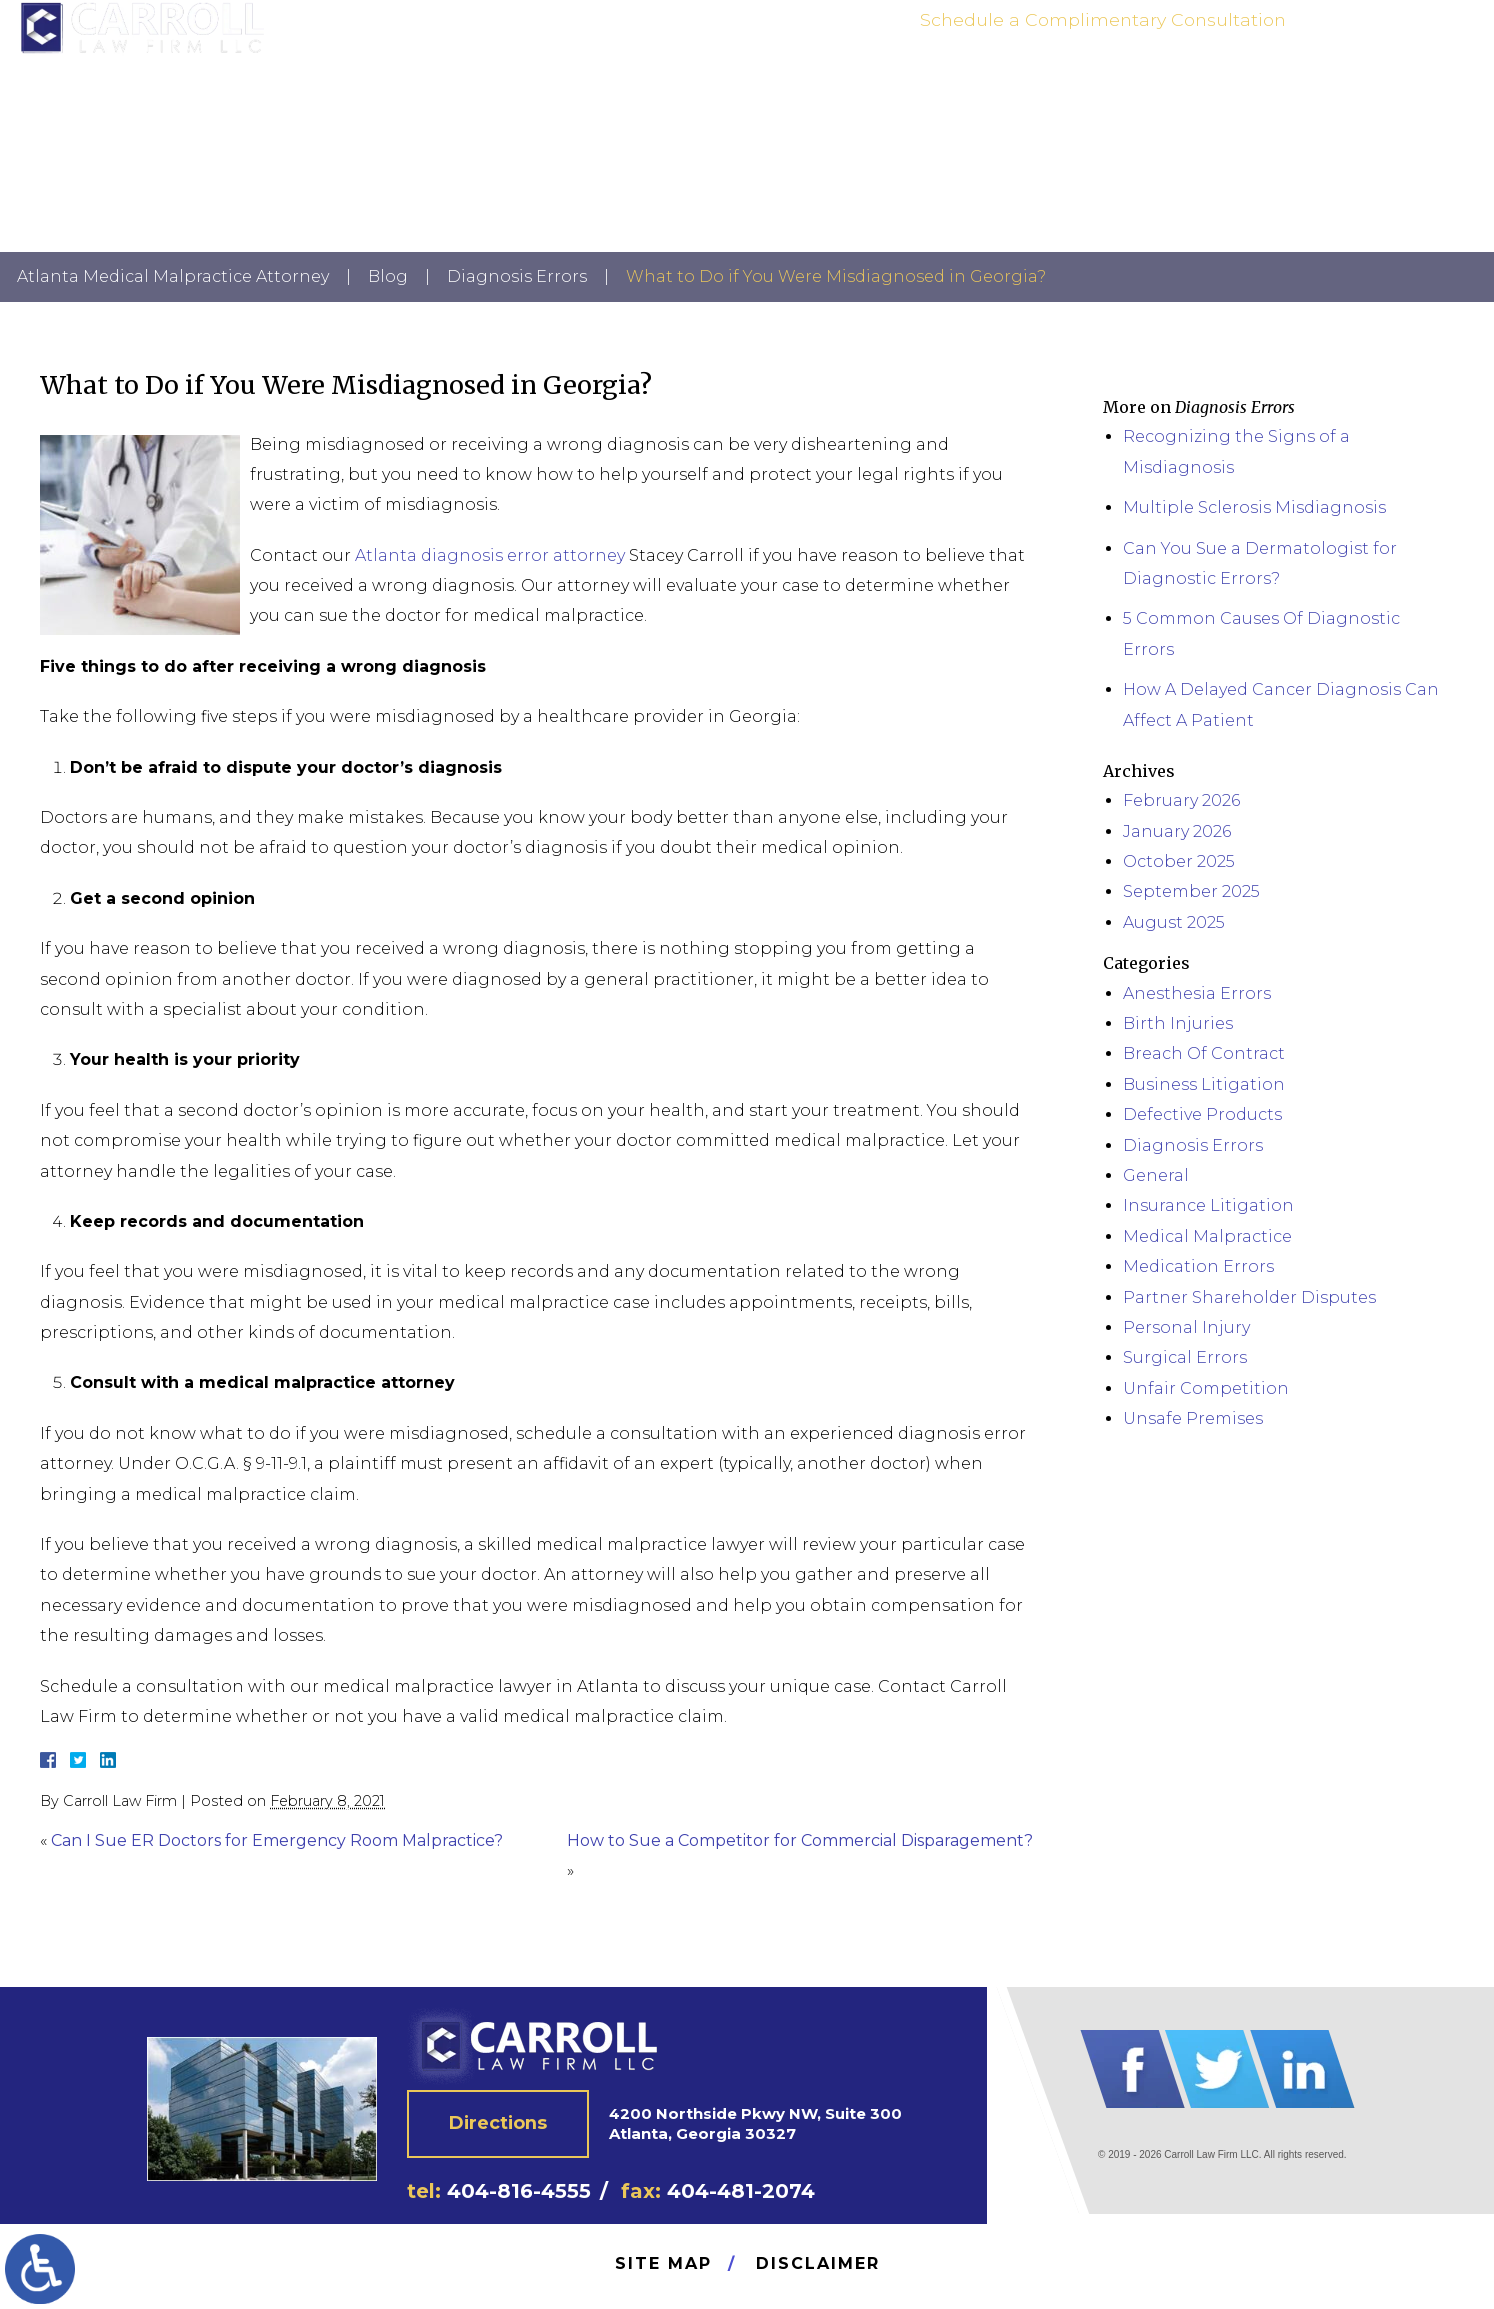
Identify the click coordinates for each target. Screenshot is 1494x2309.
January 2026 (1177, 831)
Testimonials (1197, 84)
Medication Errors (1198, 1266)
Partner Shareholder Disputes (1249, 1297)
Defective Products (1202, 1114)
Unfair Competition (1206, 1388)
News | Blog (1305, 84)
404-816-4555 (1375, 35)
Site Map (663, 2263)
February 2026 (1181, 800)
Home (879, 84)
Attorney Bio (964, 84)
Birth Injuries (1178, 1023)
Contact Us (1405, 84)
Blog (388, 276)
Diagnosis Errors (517, 276)
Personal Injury (1186, 1327)
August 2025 (1174, 922)
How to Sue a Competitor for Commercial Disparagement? (800, 1840)
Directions (499, 2123)
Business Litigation (1204, 1084)
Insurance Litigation (1208, 1205)
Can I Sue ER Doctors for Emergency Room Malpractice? (277, 1840)
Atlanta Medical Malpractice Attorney (173, 276)
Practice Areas (1079, 84)
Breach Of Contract (1204, 1053)
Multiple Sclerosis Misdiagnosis (1254, 507)
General (1156, 1175)
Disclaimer (818, 2263)
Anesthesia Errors (1197, 993)
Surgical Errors (1185, 1357)
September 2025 (1191, 891)
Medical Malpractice (1207, 1236)
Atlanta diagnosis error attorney (490, 555)
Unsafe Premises (1193, 1418)
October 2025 (1179, 861)
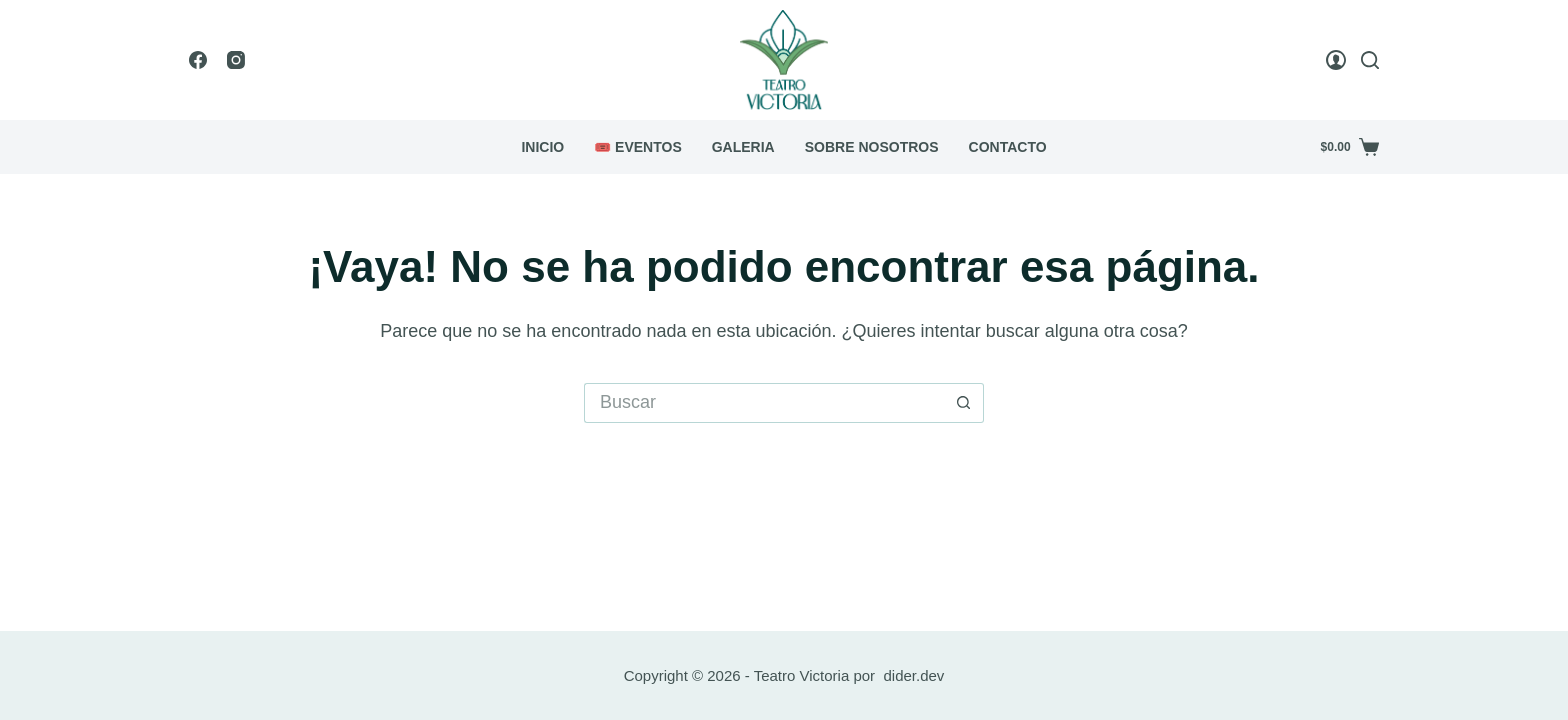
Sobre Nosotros (872, 147)
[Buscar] (1370, 60)
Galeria (743, 147)
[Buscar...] (764, 403)
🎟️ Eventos (638, 147)
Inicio (542, 147)
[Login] (1336, 60)
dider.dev (913, 675)
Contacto (1008, 147)
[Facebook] (198, 60)
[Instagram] (236, 60)
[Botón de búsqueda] (964, 403)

══════════════════════════════

- What is asked:
Copy out everything from the line with "Home (879, 84)" down to the line with "dider.dev (913, 675)", both ends included. Keep each line's text as it is, but shift every coordinate in the answers by adding -22 to it, and leave the pictures out.

- Expected answer:
Home (857, 62)
Attorney Bio (942, 62)
Birth Injuries (1156, 1001)
Contact Us (1383, 62)
Blog (366, 254)
Diagnosis Errors (495, 254)
Personal Injury (1164, 1305)
August 2025 (1152, 900)
How to Sue a Competitor for Commercial Disparagement? (778, 1818)
Directions (477, 2101)
Business Litigation (1182, 1062)
Insurance Litigation (1186, 1183)
Can I Sue ER Doctors for Emergency Room Malpractice? (255, 1818)
Atlanta Medical Malpractice Attorney (151, 254)
Practice Areas (1057, 62)
Breach Of Contract (1182, 1031)
Multiple Sclerosis Misdiagnosis (1232, 485)
General (1134, 1153)
Disclaimer (796, 2241)
Anesthesia Errors (1175, 971)
Surgical Errors (1163, 1335)
September 2025 (1169, 869)
Medical Malpractice (1185, 1214)
Atlanta diagnosis error attorney (468, 533)
Unsafe Premises (1171, 1396)
October 2025 (1157, 839)
Sobre Nosotros (850, 125)
[Buscar] (1348, 38)
Galeria (721, 125)
[Buscar...] (742, 381)
🎟️ Eventos (616, 125)
Inicio (520, 125)
[Login] (1314, 38)
dider.dev (891, 653)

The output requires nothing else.